Rain or shine, Saturday morning, bring your sign as women (and the men who support them) across the country march in solidarity for women’s rights. A peaceful presence is planned for May 14 at 9 a.m. on the steps of the courthouse in Smethport.
Organizer Harriet Nevil, a retired registered nurse, anticipates quite a crowd and hopes to see many young women in attendance, “they need to know how important these issues are.”
Abortion legality in the United States has been in limbo for many years. Most people have heard of Roe v. Wade but may not understand what caused it to be appealed all the way to the U.S. Supreme Court.
Most recently, the leak of the draft opinion from Supreme Court Justice Samuel Alito, which purports his decision to overturn Roe v. Wade, has stirred up a new round of turmoil and fear.
And this is how Nevil is taking this new round of controversy. “Frightened, very frightened, where is this headed next,” said Nevil, “what right will they take from us next? This, this is sad.”
Nevil said, “We have to have this conversation. We have to draw a line in the sand. This is a right. I am scared,” she said. “I am so afraid we are going to go backward.”
According to Nevil, this is a grassroots effort and as far as she knows, no other organizations will be at the march. Of course, all are welcome to the event, she says.
A similar event, organized by Nevil, was held in 2019 in Bradford after she realized more needed to be done on this topic.
She organized a few people and they did the same, “Same as last time, I called up some friends and they called some, and now we are going to be in Smethport this time.” And, she said, it is not only women who attend these marches, “many men were there in 2019 and I suspect they will be at this one as well. Think about all the women in their lives: wives, mothers, sisters, daughters – men support us women.” The march held in 2019, Nevil was quoted as saying, “Men are sympathetic to our cause as well as the clergy.”
Nevil and her husband have been married for 51 years. She says that their marriage is built on respect for each other. She was in nursing school during the Vietnam War and became a registered nurse in 1969. She has seen a few things over her 73 years and is willing to share some of her memories in hopes that someone will listen, and “stop the bans on our bodies.”
Back before Roe, before abortion was legal, women would meet for an appointment at the house of an abortionist. Hence the name kitchen table abortions. “Who knows what was used at these places, but many women would bleed and we would get them in the emergency room,” said Nevil, “for too many it was too late.”

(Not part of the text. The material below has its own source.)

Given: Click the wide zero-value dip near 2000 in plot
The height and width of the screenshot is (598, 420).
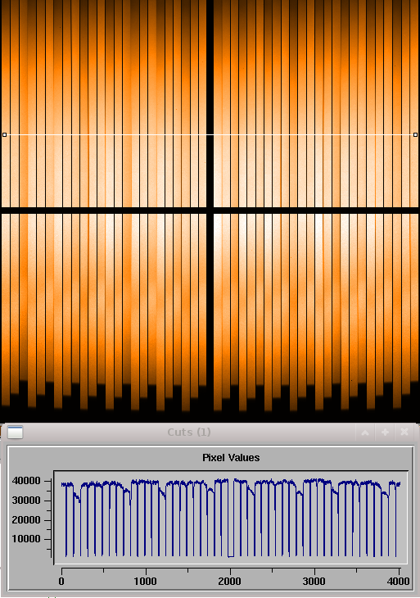Looking at the screenshot, I should tap(231, 556).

She is afraid that if Roe v. Wade is overturned, and the decision on abortion legality is in the hands of the states, this is what women will be going back to. “How is this a democracy? Are our representatives really voting the way we, their constituents, want them to?” said Nevil.
Earlier this week, Sen. Bob Casey, D-PA, released a statement that he would vote yes to advance debate on the Women’s Health Protection Act. He stated he would also support a future bill if this one did not pass.
On Wednesday, the U.S. Senate did not have enough votes to pass the Women’s Health Protection Act, to protect a person’s ability to determine whether to continue or end a pregnancy, and to protect a health care provider’s ability to provide abortion services.
Nevil stated, “It will be an election issue,” she continued, “I’m going to make it one.”
She knows there will be more news and more debate on this issue. But, at 73 years old, she still has hope for the generations that are on their way up.
Nevil noted she has attended national pro-choice events, adding she has a shirt, which displays a pro-choice message from an event back in 2004 she might wear, “this isn’t my first march, I already have my bullhorn out of the mothballs. I feel like I have to do something. We’re going to exercise our right to free speech”
As a quick summary, Roe v. Wade was a case that originated in Texas but was ultimately heard in the U.S. Supreme Court. Roe, a single woman who was pregnant sued for herself and others to make abortion legal in Texas. Prior to the lawsuit, abortion was only legal if it was done to save the mother’s life; otherwise, in Texas, abortion was a crime. Even the attempt to have one or perform one was considered a crime.
Though both sides argued the issue and their points. Roe argued the Texas laws were vague, her privacy had been violated, and Texas laws infringed on her 14th amendment right to liberty. She also argued she had an absolute right to end the pregnancy at any time and for any reason. Wade argued that the state had a responsibility to protect and safeguard prenatal health and that in doing so it was protecting the fetus’s 14th amendment. Wade also argued the state had to protect the prenatal life from conception.
The Court sided somewhat in the middle. They agreed recognized that abortion does fall within the right to privacy in the 14th amendment, and the broadly defined term liberty included a right to privacy when it comes to abortion.
Due to many disagreements about when life begins, the original decision used the language of the Constitution to define the word person. However, they also recognized there were many religious and medical views to consider for when life begins and that it is not up to the states to decide this area.
The Court did give the states some regulatory capability by dividing pregnancy into trimesters and directly framing what can and cannot be regulated within each 12-week period.
This was a landmark case in this county. However, it has been under attack for many years. The decision to make abortion legal in the United States has been one of the most debated topics in over 50 years.